ŞEYTAN KARTI - 12

343 39 39
                                    

İşte Metawin'in de o çok korktuğu şey başına gelmişti. Bright günlerdir ne yemek yiyor, ne okula gidiyor ne de faydalı bir şey yapıyordu. Günlerdir kesik kesik birer saat uyumasından gözlerindeki kılcal damarlar ortaya çıkmış kırmızılıklarını dış dünyaya sermişlerdi. Ona karışmak da istemiyordu, tepkisinden korktuğu için. Bu bencilce bir düşünce olsa da Metawin için önemliydi. Hem bu sayede onu acısıyla baş başa da bırakmış oluyor ve üstesinden gelmesi için zaman da tanıyordu. Fakat günler geçse de Bright aynıydı, bu acının üzerinden gelmek onun için zordu anlaşılan. En azından Win böyle düşünüyordu. 

Okuldan yurda döndüğünde yatağında uzanıp üstündeki yatağın altını izleyen Bright'ın yanına çömeldi Metawin. Bu gece onun bu çaresizliğini görmezden gelmeye çalışarak uyumayacaktı. "Nasılsın?" diye sordu. 

"Bunu sormanı bekliyordum günlerdir." dedi ifadesiz bir şekilde. 

"Neden?" 

"Sen bilmiyorsun ama, senden çok şey bekliyorum."

"Neden?" Metawin'in kafası karışmıştı. Birden bire neden böyle şeyler söylüyordu gerçekten? Ardından ekledi, "Benden bir şey bekleme lütfen, kendine bile hayrı olmayanlardanım." 

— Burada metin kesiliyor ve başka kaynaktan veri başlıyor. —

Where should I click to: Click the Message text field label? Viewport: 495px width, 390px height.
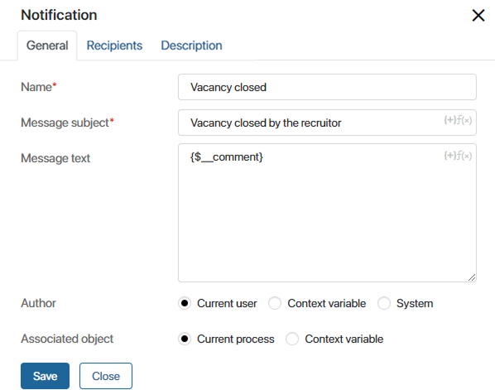pos(55,158)
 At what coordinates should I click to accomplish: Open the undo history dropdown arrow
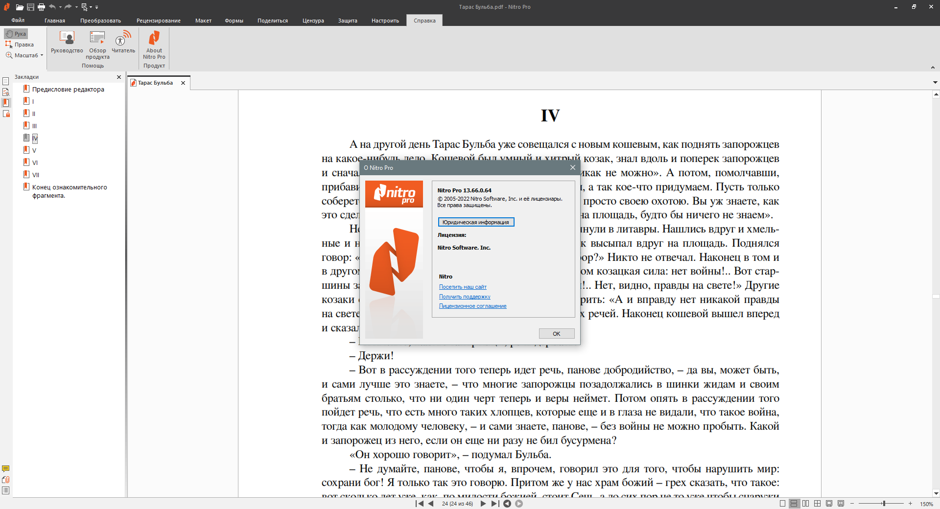click(60, 7)
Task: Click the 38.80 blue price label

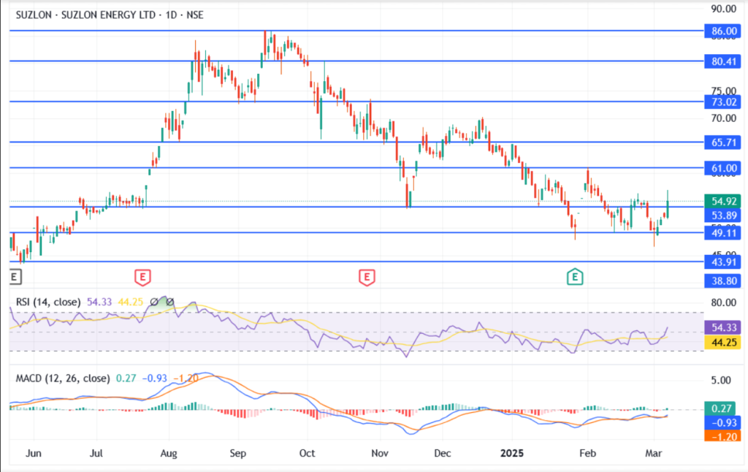Action: pos(723,280)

"Bana faydan oluyor ama," deyip ranzasında oturur bir vaziyet aldı Bright. Ardından cümlesini tamamladı; "Öylece var olman bile, şu an yanımda durup nefes alman bile bana güç veriyor Win. Sen bilmiyorsun ama... Her gece nasıl olduğumu merak edip bana bakmaktan zor uykuya dalman bile benim için çok şey. Teşekkür ederim." Ellerini omzuna koydu, "Merak etme, iyi olacağım. İyi ve güçlü olmazsam Thyme'a bunu yapanlardan intikamımı asla alamam." 

"Aşamadığın, üstesinden gelemediğin bir şey olursa benimle konuşacağına söz ver." 

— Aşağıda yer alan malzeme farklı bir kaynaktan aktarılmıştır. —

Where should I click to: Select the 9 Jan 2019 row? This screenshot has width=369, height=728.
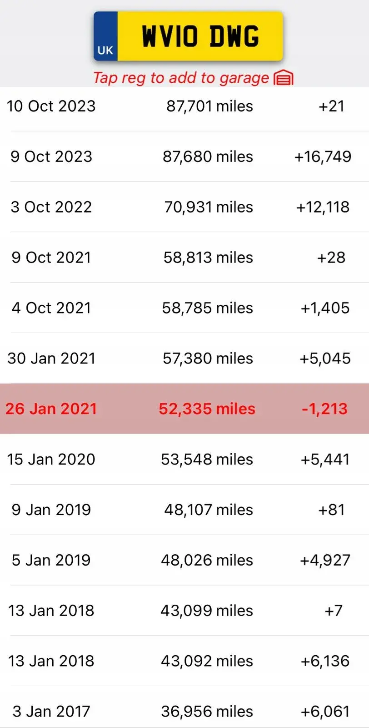click(x=185, y=510)
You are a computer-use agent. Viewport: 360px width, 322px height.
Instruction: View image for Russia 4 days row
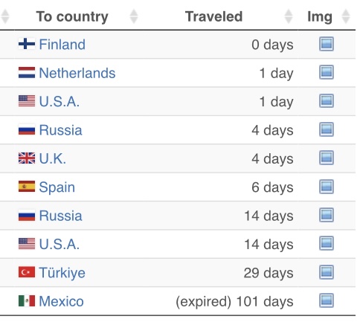click(327, 129)
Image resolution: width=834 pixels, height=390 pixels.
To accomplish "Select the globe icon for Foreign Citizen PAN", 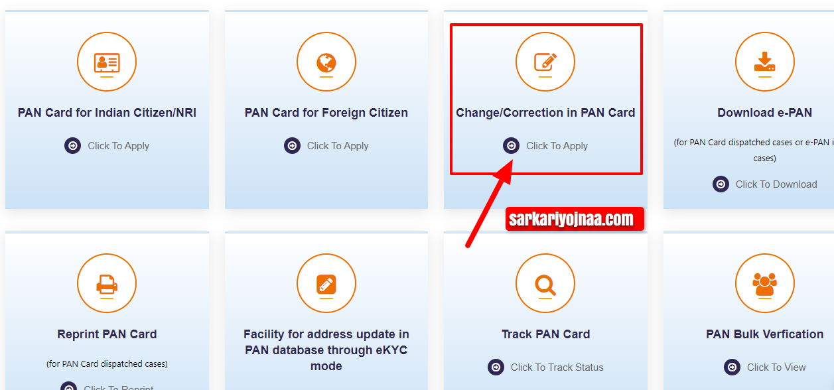I will tap(326, 62).
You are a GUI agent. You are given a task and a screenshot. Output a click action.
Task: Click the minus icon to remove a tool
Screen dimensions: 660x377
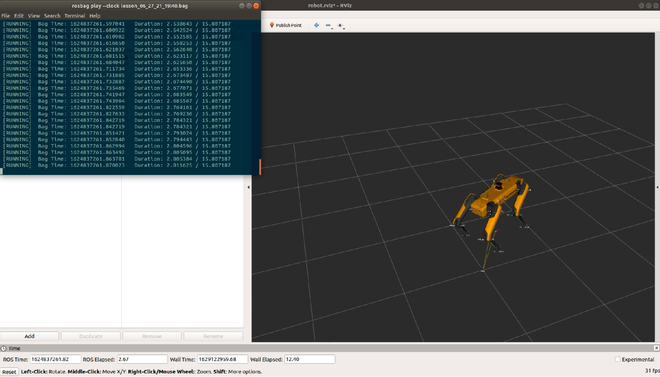[x=327, y=25]
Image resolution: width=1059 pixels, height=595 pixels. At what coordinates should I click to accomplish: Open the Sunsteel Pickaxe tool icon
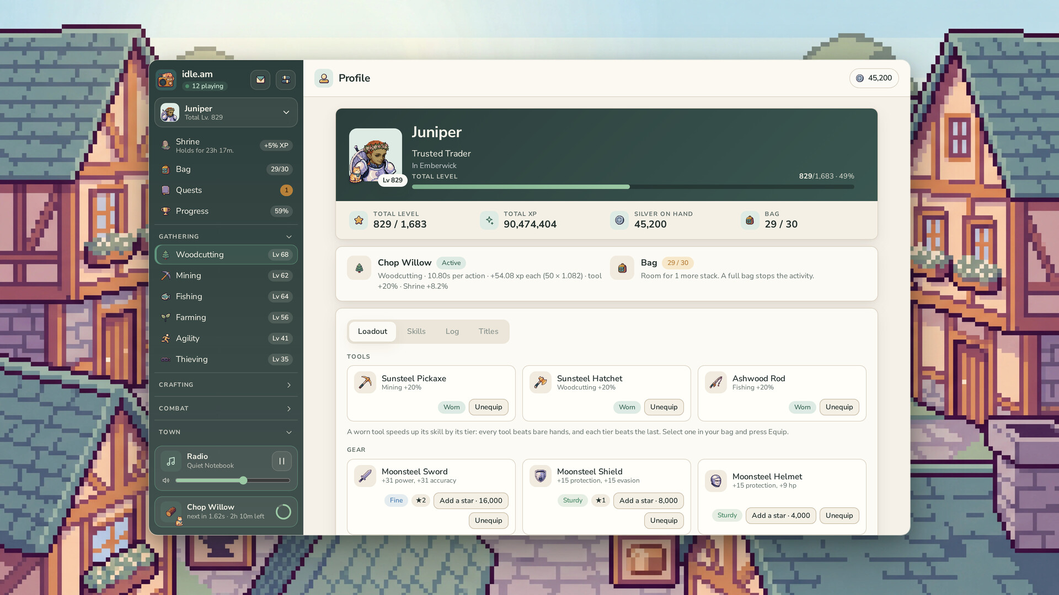(365, 382)
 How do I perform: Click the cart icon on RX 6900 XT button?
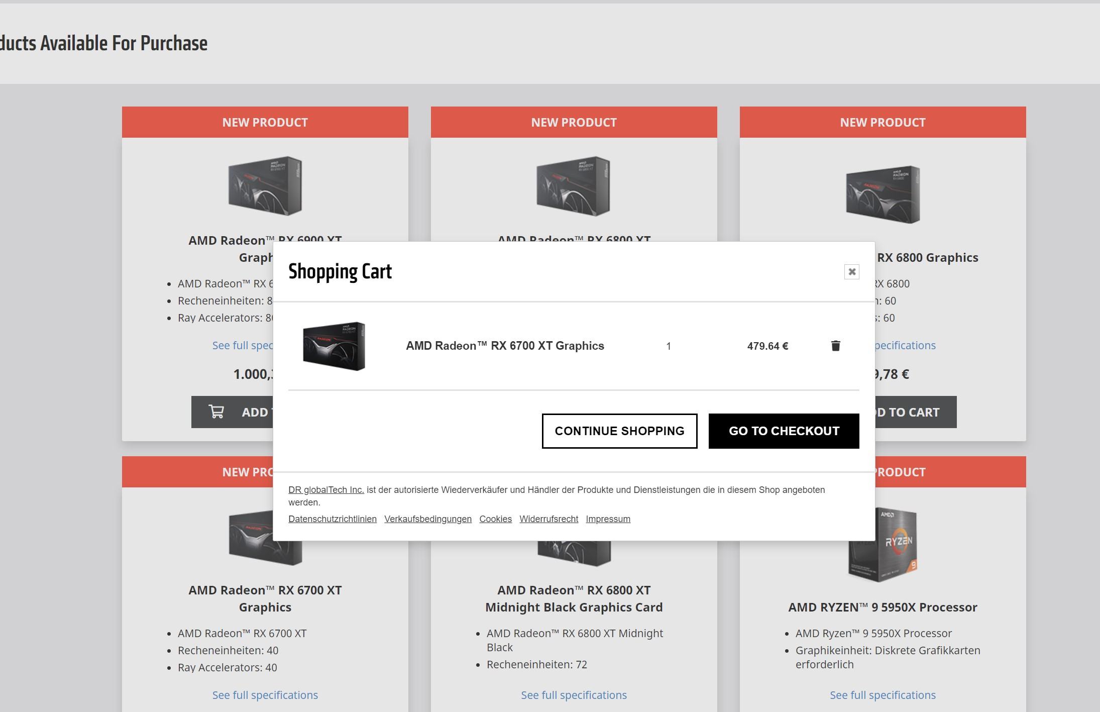[x=216, y=412]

"Benim aşamayacağım bir şey olmaz falcı." demişti Bright da. Fakat biliyordu Metawin, tüm acıları bir yara olup içine kanardı onun. 

"Thyme'ın intikamı için daha hızlı toparlanman lazım o zaman." diye cevap verdi Metawin de gülümseyerek. 

"Aslında biliyor musun? Sen benimle konuşunca kendime daha iyi geldim. Şimdi günlerdir kafamda kurduğum planı hayata geçirme vakti." deyip ayaklandı. "Gel bakalım, karargaha gidiyoruz." İkisi de odadan hızlıca çıktılar. Güvenlikler bu sıralar sıkı çalışıyorlardı geceleri. Sessizce önce binayı terk ettiler sonra da yurdu. Beraber kaçtıkları ilk gün gibi tam güvenliğe yakalanacakları an tüymüşlerdi, tabi o günkünden daha macerasız olmuştu fakat o günkü gibi heyecanlanmışlardı. Bright, Metawin'in o yumuşak ellerini iyice kavramış ve parmaklarını kendi parmaklarına sıkıca kenetlemişti. Durduklarında ise hala bırakmamıştı ellerini. Metawin ellerine bakıp gülümsedi, Bright da ondan farksız değildi. Baş parmağı elini okşuyordu ne kadar güzel olduğunu her an daha fazla fark ettiği çocuğun yüzüne bakarak. Bu hissin sonsuza kadar sürmesini ve bir köşelerde hep bu kadar huzur dolu olmayı diledi. Kendi yaratacağı o komünist toplumda kesinlikle herkesin gözü önünde sevdiğinin ellerini tutabilecekti. Şimdiki gibi araba farını görüp acilen ellerini bırakmak zorunda kalmayacaklardı. Gelen Joss'tan başkası değildi. Joss onları; onlar da Joss'u fark etmişti. Arabasının açık camından dışarı sarkarak onları arabasına çağırdı: "Karargaha mı gidiyorsunuz? Atlayın!" 

İkisi de çok geçmeden arabaya bindiler. Bright ön koltuğa oturmuştu, Metawin ise tam arkasına. 

"Sizi gördüm," dedi Joss. "El ele tutuşuyordunuz." Gülümsedi. 

"Öyle bir şe-" Bright'ın inkar cümlesini tamamlamasına izin vermeden konuştu Joss; "Benim yanımda her zaman rahat olabilirsiniz. Açık görüşlü bir herifimdir."